GSHS has had trouble maintaining a regular school lunch program, due to its open campus policy and central location with numerous fast-food and deli options close by.

But that doesn’t always offer the healthiest of choices, Fischbacher said.

“I believe it is our civic duty as parents and adults to give our kids the best food that’s out there,” he said. “And it’s important to educate kids about nutrition.”

Fischbacher was the head chef at Cloud 9 restaurant on the slopes at Aspen Highlands for 13 years before focusing his attention downvalley.

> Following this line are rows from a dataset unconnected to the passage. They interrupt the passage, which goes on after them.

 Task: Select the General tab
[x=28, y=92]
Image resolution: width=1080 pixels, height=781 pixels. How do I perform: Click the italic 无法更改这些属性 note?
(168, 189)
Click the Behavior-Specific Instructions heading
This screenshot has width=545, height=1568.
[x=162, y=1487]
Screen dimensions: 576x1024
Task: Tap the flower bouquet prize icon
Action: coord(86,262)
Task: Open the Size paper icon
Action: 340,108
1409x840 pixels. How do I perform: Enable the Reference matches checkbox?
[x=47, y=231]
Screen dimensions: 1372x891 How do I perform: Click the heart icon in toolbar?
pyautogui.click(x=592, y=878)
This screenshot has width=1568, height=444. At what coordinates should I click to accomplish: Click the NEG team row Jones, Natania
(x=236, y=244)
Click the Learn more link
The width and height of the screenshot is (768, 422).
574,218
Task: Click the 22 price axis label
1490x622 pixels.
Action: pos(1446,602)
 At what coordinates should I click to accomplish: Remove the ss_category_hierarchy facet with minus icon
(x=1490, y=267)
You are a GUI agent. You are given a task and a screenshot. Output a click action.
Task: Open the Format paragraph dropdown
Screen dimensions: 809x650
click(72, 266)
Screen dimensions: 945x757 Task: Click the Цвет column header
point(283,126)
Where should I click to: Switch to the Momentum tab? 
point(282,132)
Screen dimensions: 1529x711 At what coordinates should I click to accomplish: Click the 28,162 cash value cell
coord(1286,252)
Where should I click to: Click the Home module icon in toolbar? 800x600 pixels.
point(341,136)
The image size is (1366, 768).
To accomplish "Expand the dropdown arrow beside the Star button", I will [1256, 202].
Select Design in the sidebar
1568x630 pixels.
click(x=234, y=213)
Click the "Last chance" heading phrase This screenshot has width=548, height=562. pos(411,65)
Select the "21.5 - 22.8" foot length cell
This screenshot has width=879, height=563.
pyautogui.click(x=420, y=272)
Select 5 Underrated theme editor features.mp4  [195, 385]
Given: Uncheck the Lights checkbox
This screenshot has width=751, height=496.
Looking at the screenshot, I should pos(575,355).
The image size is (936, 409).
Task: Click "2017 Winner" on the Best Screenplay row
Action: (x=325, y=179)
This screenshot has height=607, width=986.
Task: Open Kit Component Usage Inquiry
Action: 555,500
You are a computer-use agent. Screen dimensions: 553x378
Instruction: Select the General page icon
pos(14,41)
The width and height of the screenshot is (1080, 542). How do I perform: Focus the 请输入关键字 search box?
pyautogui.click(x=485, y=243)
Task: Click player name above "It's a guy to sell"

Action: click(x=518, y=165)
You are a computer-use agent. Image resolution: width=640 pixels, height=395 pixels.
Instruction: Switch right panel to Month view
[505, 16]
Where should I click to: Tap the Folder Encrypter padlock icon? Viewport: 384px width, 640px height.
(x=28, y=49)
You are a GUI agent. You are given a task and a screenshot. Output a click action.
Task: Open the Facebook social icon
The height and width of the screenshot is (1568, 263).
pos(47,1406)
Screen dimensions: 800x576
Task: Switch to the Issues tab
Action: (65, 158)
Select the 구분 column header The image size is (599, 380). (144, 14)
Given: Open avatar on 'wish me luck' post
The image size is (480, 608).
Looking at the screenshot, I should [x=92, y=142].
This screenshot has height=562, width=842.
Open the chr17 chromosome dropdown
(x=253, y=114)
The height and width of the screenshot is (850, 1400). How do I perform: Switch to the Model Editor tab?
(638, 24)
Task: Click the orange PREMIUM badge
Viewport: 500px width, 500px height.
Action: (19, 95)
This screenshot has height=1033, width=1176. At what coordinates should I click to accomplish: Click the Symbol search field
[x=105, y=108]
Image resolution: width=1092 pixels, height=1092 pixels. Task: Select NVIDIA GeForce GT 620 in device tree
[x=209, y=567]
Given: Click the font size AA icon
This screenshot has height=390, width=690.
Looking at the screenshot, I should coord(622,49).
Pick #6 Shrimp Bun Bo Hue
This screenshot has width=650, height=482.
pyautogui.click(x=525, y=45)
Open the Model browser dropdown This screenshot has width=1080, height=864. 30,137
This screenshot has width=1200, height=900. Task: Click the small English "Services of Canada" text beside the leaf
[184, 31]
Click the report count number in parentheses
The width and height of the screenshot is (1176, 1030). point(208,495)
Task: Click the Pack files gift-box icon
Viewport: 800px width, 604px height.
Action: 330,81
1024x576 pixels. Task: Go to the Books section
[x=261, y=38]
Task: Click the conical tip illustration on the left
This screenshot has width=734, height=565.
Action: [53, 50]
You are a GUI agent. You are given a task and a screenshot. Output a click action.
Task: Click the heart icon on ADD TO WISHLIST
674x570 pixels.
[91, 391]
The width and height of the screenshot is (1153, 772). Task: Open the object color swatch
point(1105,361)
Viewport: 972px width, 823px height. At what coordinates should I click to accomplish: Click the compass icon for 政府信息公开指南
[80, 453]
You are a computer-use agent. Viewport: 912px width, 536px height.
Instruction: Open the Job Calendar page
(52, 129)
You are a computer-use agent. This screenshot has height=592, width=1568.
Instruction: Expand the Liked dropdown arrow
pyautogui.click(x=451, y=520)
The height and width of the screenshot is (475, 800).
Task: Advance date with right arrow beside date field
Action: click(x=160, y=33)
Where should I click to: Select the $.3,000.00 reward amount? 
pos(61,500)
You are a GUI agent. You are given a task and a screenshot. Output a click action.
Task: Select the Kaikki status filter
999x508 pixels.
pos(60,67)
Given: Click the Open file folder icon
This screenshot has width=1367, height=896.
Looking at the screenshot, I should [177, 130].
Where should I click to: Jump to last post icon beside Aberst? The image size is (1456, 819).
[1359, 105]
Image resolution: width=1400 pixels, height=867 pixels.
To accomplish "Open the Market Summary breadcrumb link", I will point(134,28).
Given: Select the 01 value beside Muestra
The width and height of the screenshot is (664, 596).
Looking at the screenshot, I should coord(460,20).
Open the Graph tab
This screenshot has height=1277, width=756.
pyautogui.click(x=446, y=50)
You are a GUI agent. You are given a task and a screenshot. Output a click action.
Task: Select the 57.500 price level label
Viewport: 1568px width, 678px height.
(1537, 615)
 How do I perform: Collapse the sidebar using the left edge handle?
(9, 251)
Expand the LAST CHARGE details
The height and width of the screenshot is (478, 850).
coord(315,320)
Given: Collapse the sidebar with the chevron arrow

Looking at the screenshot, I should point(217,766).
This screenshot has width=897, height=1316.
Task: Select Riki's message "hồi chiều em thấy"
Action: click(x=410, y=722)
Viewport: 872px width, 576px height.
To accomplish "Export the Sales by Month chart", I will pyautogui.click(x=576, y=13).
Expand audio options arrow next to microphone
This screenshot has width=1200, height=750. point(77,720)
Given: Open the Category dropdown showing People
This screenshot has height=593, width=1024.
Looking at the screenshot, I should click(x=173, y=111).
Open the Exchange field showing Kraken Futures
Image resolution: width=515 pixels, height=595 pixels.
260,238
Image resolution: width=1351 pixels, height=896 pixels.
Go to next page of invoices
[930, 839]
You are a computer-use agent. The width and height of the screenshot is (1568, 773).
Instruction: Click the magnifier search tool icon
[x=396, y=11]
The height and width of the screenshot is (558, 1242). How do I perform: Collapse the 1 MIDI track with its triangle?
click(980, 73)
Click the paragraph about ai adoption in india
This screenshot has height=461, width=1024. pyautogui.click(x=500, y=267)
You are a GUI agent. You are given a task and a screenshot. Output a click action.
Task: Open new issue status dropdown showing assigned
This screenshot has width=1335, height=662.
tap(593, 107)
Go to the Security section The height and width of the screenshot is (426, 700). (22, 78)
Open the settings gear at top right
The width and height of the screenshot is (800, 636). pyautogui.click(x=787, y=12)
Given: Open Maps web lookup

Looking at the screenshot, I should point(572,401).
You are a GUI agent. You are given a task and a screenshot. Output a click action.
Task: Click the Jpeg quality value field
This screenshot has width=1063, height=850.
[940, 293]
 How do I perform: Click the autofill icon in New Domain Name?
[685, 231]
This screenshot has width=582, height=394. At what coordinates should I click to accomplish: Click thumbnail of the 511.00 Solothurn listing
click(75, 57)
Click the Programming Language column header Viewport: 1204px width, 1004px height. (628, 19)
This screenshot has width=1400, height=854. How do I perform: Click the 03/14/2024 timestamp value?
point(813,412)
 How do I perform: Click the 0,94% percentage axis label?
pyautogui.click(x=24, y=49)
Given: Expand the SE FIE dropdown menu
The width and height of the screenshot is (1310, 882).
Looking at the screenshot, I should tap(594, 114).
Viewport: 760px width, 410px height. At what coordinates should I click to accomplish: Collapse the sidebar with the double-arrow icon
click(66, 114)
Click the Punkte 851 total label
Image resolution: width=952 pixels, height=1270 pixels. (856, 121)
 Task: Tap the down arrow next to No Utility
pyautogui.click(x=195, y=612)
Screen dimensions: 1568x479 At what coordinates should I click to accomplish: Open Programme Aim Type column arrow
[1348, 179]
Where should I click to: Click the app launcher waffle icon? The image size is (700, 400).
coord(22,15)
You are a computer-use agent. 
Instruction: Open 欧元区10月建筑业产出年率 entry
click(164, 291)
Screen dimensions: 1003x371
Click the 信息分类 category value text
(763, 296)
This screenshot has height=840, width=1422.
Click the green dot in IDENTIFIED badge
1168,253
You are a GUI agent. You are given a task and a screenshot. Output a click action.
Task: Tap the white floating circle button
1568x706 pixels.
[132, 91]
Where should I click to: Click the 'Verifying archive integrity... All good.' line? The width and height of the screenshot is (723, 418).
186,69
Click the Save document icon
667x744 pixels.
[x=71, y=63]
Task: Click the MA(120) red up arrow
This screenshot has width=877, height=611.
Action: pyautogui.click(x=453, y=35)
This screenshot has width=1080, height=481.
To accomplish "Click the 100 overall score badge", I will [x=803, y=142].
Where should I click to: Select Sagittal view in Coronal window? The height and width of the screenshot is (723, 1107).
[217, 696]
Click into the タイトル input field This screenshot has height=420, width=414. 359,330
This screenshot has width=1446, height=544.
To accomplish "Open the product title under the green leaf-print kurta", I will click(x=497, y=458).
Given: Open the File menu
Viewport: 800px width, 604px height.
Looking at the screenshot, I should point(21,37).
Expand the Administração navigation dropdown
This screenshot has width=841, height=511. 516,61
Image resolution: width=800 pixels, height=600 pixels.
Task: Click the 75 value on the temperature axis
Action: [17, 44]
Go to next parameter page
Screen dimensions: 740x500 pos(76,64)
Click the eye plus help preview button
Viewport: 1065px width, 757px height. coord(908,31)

After training in his homeland of Austria, Fischbacher worked as a chef in New York City, on cruise ships and in hotels for several years before relocating to the Roaring Fork Valley in 1989.

The modern kitchen and cafeteria at GSHS has been unused, for the most part, since it was included in the new facility that opened in 2007.

This year, students and staff have had the rare opportunity to sample some of Fischbacher’s fine culinary creations for both breakfast and lunch.

Much of what’s on the ever-changing menu is made from fresh, local produce and other local products.

“Scratch cooking is what we want to do here, so we’re not just opening up a bag or box,” Fischbacher said. “And, we look for the best, affordable ingredients in this market.”

On a recent Monday, the lunch menu included an array of items, including an Asian grilled chicken wrap, Crystal River meat burgers with oven-roasted garlic potatoes and Greek spinach feta pocket with Caesar Salad.

The items are priced in the $5 to $7 range, which is competitive with other off-site options.

During a short break between classes around 9 a.m. on this particular morning, GSHS junior Rebecca Gabriel stopped by for an order of bacon.

“I like to see what’s here, when I have money,” she said. “It’s really good, I like the lunches. And he has really good hot chocolate.”

Gabriel was surprised when Fischbacher offered up a free breakfast burrito for her to sample.

“Give it a try, I’ll think you’ll like it,” he prompts.

“Teenagers really need to have a good breakfast,” he said. “Eighty percent of high school kids don’t have a proper breakfast, and end up eating a lot of sugary stuff. That’s no way to get the day started.”

Senior student Alberto Ramirez said he still usually leaves campus for lunch. But breakfasts are convenient to have at school since he often has early-morning sports practices.

“It’s nice to be able to eat a little bit before class,” he said. “I still like to go out for lunch, because I drive. But this is really nice for the freshmen and sophomores who don’t drive yet.”

Cooking for high school students isn’t all that easy, Fischbacher said.

“I’ve cooked for millionaires and billionaires, and this is the toughest customer,” he said. “This is a very picky eating group, and they will lose interest if you constantly have the same food.”

In reality, Fischbacher is only serving about 50 to 60 lunches per day, out of a student body of close to 800. But it’s a good start, and more and more it’s catching on with both students and school staff.

“It is high quality, so it’s not your regular school meal,” said GSHS Principal Paul Freeman. “I have to admit I eat there more than I intend to.

“It’s a fabulous facility that we have here, so it’s nice someone is able to make it work,” he said.

GSHS is the only one of the Roaring Fork School District Re-1’s three primary high schools that doesn’t participate in the national school lunch program.

Re-1’s director of food services, Michelle Hammond, said many GSHS students bring their lunch and make use of the microwave ovens that are available.

But for those who want fresh-cooked, hot food, a commercial lunch counter is a good option as well, she said.

“I’m absolutely pleased to have someone there to serve healthy, nutritious meals out of the cafeteria,” she said. “He’s doing a fabulous job.”

Being a commercial venture operating under contract, the service is not able to accommodate students who qualify for free or reduced lunch under a traditional school lunch program. Fischbacher said he is exploring possible grants to help those students, though.

Aside from Fischbacher’s use of the school kitchen for the breakfast and lunch program, about a dozen GSHS are involved in a culinary class offered by CMC at the school, Hammond said.